*EXERCISE*.
Rewrite the records below as a Markdown table with the columns "Row" and "Text", giving each nonblank line its own numbered row and leaving out blank lines.

*PROVIDED RECORDS*.

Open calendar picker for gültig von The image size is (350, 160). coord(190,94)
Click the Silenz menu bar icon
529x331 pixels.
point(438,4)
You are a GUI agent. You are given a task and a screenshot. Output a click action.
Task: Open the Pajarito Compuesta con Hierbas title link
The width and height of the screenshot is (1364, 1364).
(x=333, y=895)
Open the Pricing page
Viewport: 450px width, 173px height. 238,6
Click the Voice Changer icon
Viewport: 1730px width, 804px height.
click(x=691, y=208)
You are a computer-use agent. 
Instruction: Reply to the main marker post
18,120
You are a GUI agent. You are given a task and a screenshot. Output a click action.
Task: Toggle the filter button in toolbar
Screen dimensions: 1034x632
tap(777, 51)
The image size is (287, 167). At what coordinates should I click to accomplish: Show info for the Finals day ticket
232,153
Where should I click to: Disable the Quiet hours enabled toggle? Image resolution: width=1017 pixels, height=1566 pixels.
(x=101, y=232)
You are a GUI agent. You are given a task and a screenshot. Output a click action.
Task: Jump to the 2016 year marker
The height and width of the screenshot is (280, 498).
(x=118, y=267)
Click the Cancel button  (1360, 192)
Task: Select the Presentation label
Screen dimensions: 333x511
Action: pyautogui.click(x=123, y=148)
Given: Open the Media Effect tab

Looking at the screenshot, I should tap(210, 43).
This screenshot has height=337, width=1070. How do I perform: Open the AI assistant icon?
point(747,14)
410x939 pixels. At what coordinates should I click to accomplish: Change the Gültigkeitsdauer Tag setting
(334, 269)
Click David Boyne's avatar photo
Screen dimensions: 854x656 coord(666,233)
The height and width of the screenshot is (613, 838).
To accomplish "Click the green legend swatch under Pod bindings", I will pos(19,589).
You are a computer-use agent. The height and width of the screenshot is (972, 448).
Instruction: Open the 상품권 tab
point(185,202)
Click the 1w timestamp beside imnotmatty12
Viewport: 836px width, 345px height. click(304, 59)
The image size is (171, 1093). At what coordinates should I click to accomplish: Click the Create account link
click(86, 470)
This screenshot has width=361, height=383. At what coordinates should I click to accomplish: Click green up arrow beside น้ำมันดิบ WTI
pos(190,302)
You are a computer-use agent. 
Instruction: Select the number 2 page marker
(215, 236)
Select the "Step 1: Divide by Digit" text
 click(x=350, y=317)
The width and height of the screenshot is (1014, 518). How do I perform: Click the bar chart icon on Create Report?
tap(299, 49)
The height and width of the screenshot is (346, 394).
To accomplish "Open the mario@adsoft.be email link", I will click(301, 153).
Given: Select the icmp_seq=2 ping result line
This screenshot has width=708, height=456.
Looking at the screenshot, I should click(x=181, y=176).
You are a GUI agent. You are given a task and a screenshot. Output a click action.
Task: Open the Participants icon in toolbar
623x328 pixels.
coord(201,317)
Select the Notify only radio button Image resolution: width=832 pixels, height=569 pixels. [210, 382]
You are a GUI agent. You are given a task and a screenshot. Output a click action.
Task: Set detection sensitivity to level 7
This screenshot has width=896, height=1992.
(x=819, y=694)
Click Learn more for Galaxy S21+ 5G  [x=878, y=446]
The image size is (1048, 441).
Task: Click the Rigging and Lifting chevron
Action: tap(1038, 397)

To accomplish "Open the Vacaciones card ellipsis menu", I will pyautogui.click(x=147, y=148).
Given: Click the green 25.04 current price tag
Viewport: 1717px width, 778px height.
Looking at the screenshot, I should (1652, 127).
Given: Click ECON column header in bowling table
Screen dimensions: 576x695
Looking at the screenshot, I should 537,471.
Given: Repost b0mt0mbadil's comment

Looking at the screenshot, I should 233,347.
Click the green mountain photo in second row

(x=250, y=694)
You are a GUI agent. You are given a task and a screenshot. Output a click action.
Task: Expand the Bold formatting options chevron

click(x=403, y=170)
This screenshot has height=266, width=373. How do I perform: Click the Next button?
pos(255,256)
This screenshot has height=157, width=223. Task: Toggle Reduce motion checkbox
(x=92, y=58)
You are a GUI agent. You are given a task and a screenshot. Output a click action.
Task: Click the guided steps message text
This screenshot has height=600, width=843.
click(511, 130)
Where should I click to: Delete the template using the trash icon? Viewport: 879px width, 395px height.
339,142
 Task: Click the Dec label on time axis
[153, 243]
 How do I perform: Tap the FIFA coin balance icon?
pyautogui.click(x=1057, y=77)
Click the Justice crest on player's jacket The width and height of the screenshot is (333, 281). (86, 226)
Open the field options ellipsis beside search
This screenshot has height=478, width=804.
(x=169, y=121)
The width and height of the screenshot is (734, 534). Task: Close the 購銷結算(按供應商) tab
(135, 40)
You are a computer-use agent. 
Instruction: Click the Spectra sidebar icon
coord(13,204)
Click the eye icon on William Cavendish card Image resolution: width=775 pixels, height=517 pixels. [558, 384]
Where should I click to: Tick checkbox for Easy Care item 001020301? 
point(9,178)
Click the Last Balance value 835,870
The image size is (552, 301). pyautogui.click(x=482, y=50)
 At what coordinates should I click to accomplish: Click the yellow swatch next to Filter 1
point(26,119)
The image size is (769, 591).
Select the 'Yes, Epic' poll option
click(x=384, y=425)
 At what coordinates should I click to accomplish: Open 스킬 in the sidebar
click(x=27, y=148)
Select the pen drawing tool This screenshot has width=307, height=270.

*EXERCISE RESPONSE*.
| Row | Text |
|---|---|
| 1 | Open calendar picker for gültig von The image size is (350, 160). coord(190,94) |
| 2 | Click the Silenz menu bar icon |
| 3 | 529x331 pixels. |
| 4 | point(438,4) |
| 5 | You are a GUI agent. You are given a task and a screenshot. Output a click action. |
| 6 | Task: Open the Pajarito Compuesta con Hierbas title link |
| 7 | The width and height of the screenshot is (1364, 1364). |
| 8 | (x=333, y=895) |
| 9 | Open the Pricing page |
| 10 | Viewport: 450px width, 173px height. 238,6 |
| 11 | Click the Voice Changer icon |
| 12 | Viewport: 1730px width, 804px height. |
| 13 | click(x=691, y=208) |
| 14 | You are a computer-use agent.  |
| 15 | Instruction: Reply to the main marker post |
| 16 | 18,120 |
| 17 | You are a GUI agent. You are given a task and a screenshot. Output a click action. |
| 18 | Task: Toggle the filter button in toolbar |
| 19 | Screen dimensions: 1034x632 |
| 20 | tap(777, 51) |
| 21 | The image size is (287, 167). At what coordinates should I click to accomplish: Show info for the Finals day ticket |
| 22 | 232,153 |
| 23 | Where should I click to: Disable the Quiet hours enabled toggle? Image resolution: width=1017 pixels, height=1566 pixels. |
| 24 | (x=101, y=232) |
| 25 | You are a GUI agent. You are given a task and a screenshot. Output a click action. |
| 26 | Task: Jump to the 2016 year marker |
| 27 | The height and width of the screenshot is (280, 498). |
| 28 | (x=118, y=267) |
| 29 | Click the Cancel button  (1360, 192) |
| 30 | Task: Select the Presentation label |
| 31 | Screen dimensions: 333x511 |
| 32 | Action: pyautogui.click(x=123, y=148) |
| 33 | Given: Open the Media Effect tab |
| 34 | Looking at the screenshot, I should tap(210, 43). |
| 35 | This screenshot has height=337, width=1070. How do I perform: Open the AI assistant icon? |
| 36 | point(747,14) |
| 37 | 410x939 pixels. At what coordinates should I click to accomplish: Change the Gültigkeitsdauer Tag setting |
| 38 | (334, 269) |
| 39 | Click David Boyne's avatar photo |
| 40 | Screen dimensions: 854x656 coord(666,233) |
| 41 | The height and width of the screenshot is (613, 838). |
| 42 | To accomplish "Click the green legend swatch under Pod bindings", I will pos(19,589). |
| 43 | You are a computer-use agent. The height and width of the screenshot is (972, 448). |
| 44 | Instruction: Open the 상품권 tab |
| 45 | point(185,202) |
| 46 | Click the 1w timestamp beside imnotmatty12 |
| 47 | Viewport: 836px width, 345px height. click(304, 59) |
| 48 | The image size is (171, 1093). At what coordinates should I click to accomplish: Click the Create account link |
| 49 | click(86, 470) |
| 50 | This screenshot has width=361, height=383. At what coordinates should I click to accomplish: Click green up arrow beside น้ำมันดิบ WTI |
| 51 | pos(190,302) |
| 52 | You are a computer-use agent.  |
| 53 | Instruction: Select the number 2 page marker |
| 54 | (215, 236) |
| 55 | Select the "Step 1: Divide by Digit" text |
| 56 |  click(x=350, y=317) |
| 57 | The width and height of the screenshot is (1014, 518). How do I perform: Click the bar chart icon on Create Report? |
| 58 | tap(299, 49) |
| 59 | The height and width of the screenshot is (346, 394). |
| 60 | To accomplish "Open the mario@adsoft.be email link", I will click(301, 153). |
| 61 | Given: Select the icmp_seq=2 ping result line |
| 62 | This screenshot has width=708, height=456. |
| 63 | Looking at the screenshot, I should click(x=181, y=176). |
| 64 | You are a GUI agent. You are given a task and a screenshot. Output a click action. |
| 65 | Task: Open the Participants icon in toolbar |
| 66 | 623x328 pixels. |
| 67 | coord(201,317) |
| 68 | Select the Notify only radio button Image resolution: width=832 pixels, height=569 pixels. [210, 382] |
| 69 | You are a GUI agent. You are given a task and a screenshot. Output a click action. |
| 70 | Task: Set detection sensitivity to level 7 |
| 71 | This screenshot has width=896, height=1992. |
| 72 | (x=819, y=694) |
| 73 | Click Learn more for Galaxy S21+ 5G  [x=878, y=446] |
| 74 | The image size is (1048, 441). |
| 75 | Task: Click the Rigging and Lifting chevron |
| 76 | Action: tap(1038, 397) |
| 77 | To accomplish "Open the Vacaciones card ellipsis menu", I will pyautogui.click(x=147, y=148). |
| 78 | Given: Click the green 25.04 current price tag |
| 79 | Viewport: 1717px width, 778px height. |
| 80 | Looking at the screenshot, I should (1652, 127). |
| 81 | Given: Click ECON column header in bowling table |
| 82 | Screen dimensions: 576x695 |
| 83 | Looking at the screenshot, I should 537,471. |
| 84 | Given: Repost b0mt0mbadil's comment |
| 85 | Looking at the screenshot, I should 233,347. |
| 86 | Click the green mountain photo in second row |
| 87 | (x=250, y=694) |
| 88 | You are a GUI agent. You are given a task and a screenshot. Output a click action. |
| 89 | Task: Expand the Bold formatting options chevron |
| 90 | click(x=403, y=170) |
| 91 | This screenshot has height=266, width=373. How do I perform: Click the Next button? |
| 92 | pos(255,256) |
| 93 | This screenshot has height=157, width=223. Task: Toggle Reduce motion checkbox |
| 94 | (x=92, y=58) |
| 95 | You are a GUI agent. You are given a task and a screenshot. Output a click action. |
| 96 | Task: Click the guided steps message text |
| 97 | This screenshot has height=600, width=843. |
| 98 | click(511, 130) |
| 99 | Where should I click to: Delete the template using the trash icon? Viewport: 879px width, 395px height. |
| 100 | 339,142 |
| 101 |  Task: Click the Dec label on time axis |
| 102 | [153, 243] |
| 103 |  How do I perform: Tap the FIFA coin balance icon? |
| 104 | pyautogui.click(x=1057, y=77) |
| 105 | Click the Justice crest on player's jacket The width and height of the screenshot is (333, 281). (86, 226) |
| 106 | Open the field options ellipsis beside search |
| 107 | This screenshot has height=478, width=804. |
| 108 | (x=169, y=121) |
| 109 | The width and height of the screenshot is (734, 534). Task: Close the 購銷結算(按供應商) tab |
| 110 | (135, 40) |
| 111 | You are a computer-use agent.  |
| 112 | Instruction: Click the Spectra sidebar icon |
| 113 | coord(13,204) |
| 114 | Click the eye icon on William Cavendish card Image resolution: width=775 pixels, height=517 pixels. [558, 384] |
| 115 | Where should I click to: Tick checkbox for Easy Care item 001020301?  |
| 116 | point(9,178) |
| 117 | Click the Last Balance value 835,870 |
| 118 | The image size is (552, 301). pyautogui.click(x=482, y=50) |
| 119 |  At what coordinates should I click to accomplish: Click the yellow swatch next to Filter 1 |
| 120 | point(26,119) |
| 121 | The image size is (769, 591). |
| 122 | Select the 'Yes, Epic' poll option |
| 123 | click(x=384, y=425) |
| 124 |  At what coordinates should I click to accomplish: Open 스킬 in the sidebar |
| 125 | click(x=27, y=148) |
| 126 | Select the pen drawing tool This screenshot has width=307, height=270. |